No total, o que a Fifa deu para Blatter, Valcke e Markus Kattner (vice-secretário-geral) chegou a US$ 80 milhões (cerca de R$ 284 milhões) em apenas cinco anos em salários e prêmios. Os pagamentos geraram suspeitas depois que os contratos revelaram que o dinheiro foi garantido ainda em 2010 e previa que os valores seriam distribuídos até 2019, mesmo que Blatter, Valcke e Kattner fossem demitidos por justa causa de seus cargos.
Blatter tinha contratos de US$ 12 milhões por sua contribuição para realizar a Copa no Brasil em 2014. Valcke, que chegou a sugerir que o Brasil recebesse um "chute no traseiro", recebeu mais US$ 10 milhões, contra US$ 2 milhões para Kattner. A mais rica Copa da história foi realizada com dinheiro público para a construção da maior parte dos estádios. Mas gerou uma renda recorde para a Fifa de US$ 5,7 bilhões.
A relação entre a Fifa e o Comitê Organizador Local (COL), liderado primeiro por Ricardo Teixeira e depois do José Maria Marin, também foi alvo de um exame. Marco Polo Del Nero, atual presidente da CBF, também acumulou o cargo de presidente do COL, depois do fim da Copa.

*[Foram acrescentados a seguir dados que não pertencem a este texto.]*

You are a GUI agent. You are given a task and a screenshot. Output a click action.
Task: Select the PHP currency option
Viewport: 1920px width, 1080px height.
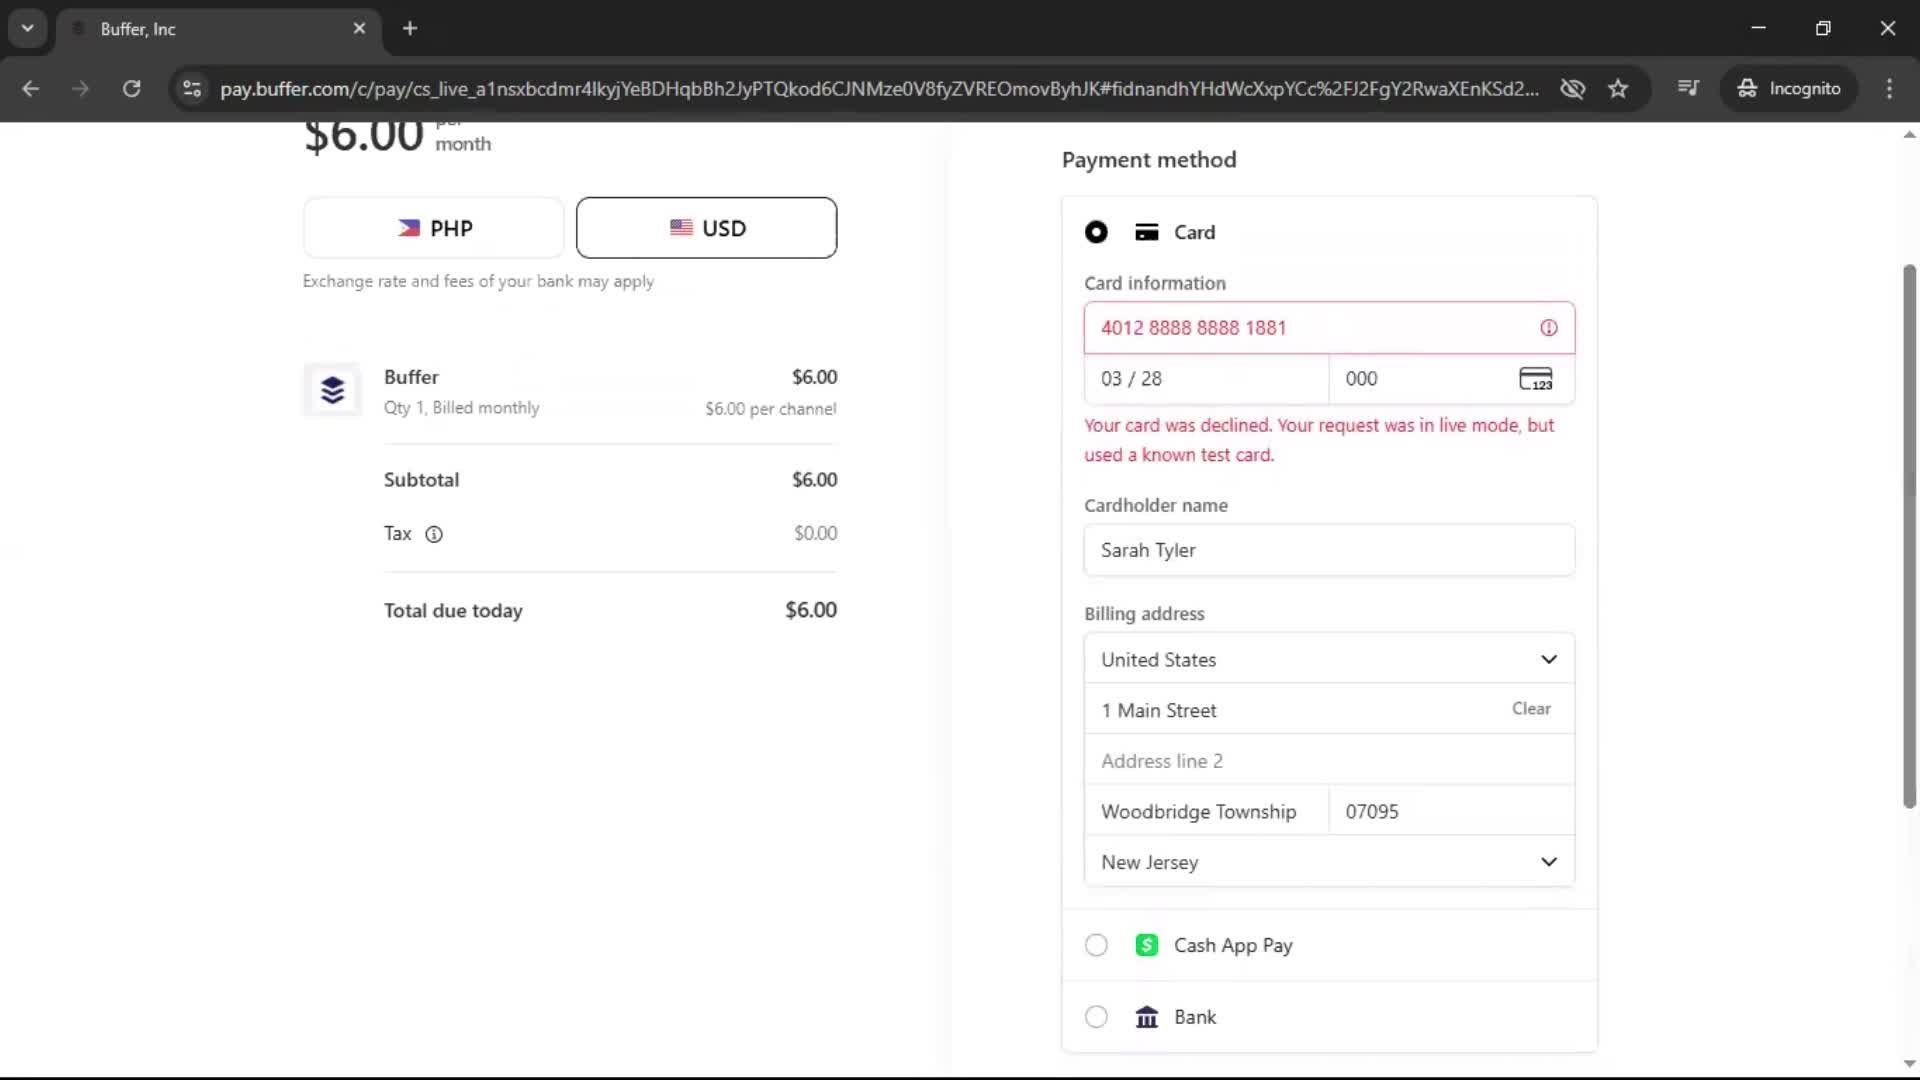pyautogui.click(x=433, y=227)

No ano passado, a mesma empresa envolvida no atual documento - Quinn Emanuel - já havia enviado aos EUA um pedido para que fosse compensada pelos danos financeiros que cartolas brasileiros a geraram. No relato, ela acusou Del Nero, Marin e Teixeira de "corrupção" e de terem prejudicado a "reputação" da entidade máxima do futebol. Apenas pelos danos causados pelos dirigentes brasileiros, a Fifa solicitou nesta sexta-feira à Justiça americana que seja reembolsada em US$ 5,3 milhões.
Del Nero e Teixeira foram membros do Comitê Executivo da Fifa por anos e, segundo a entidade, teriam absorvido US$ 1,67 milhão e US$ 3,5 milhões, respectivamente, dos cofres da Fifa em gastos de viagem, hotéis e salários, sem contar o impacto sobre a reputação. Já Marin consumiu US$ 114 mil.
Segundo o escritório Quinn Emanuel, os três cartolas brasileiros ocuparam "posições de confiança na Fifa e em organizações nacionais". "Ao longo dos anos, eles abusaram de suas posições para se enriquecerem, enquanto causavam danos significativos para a Fifa", indicou o documento oficial enviado para a Justiça americana.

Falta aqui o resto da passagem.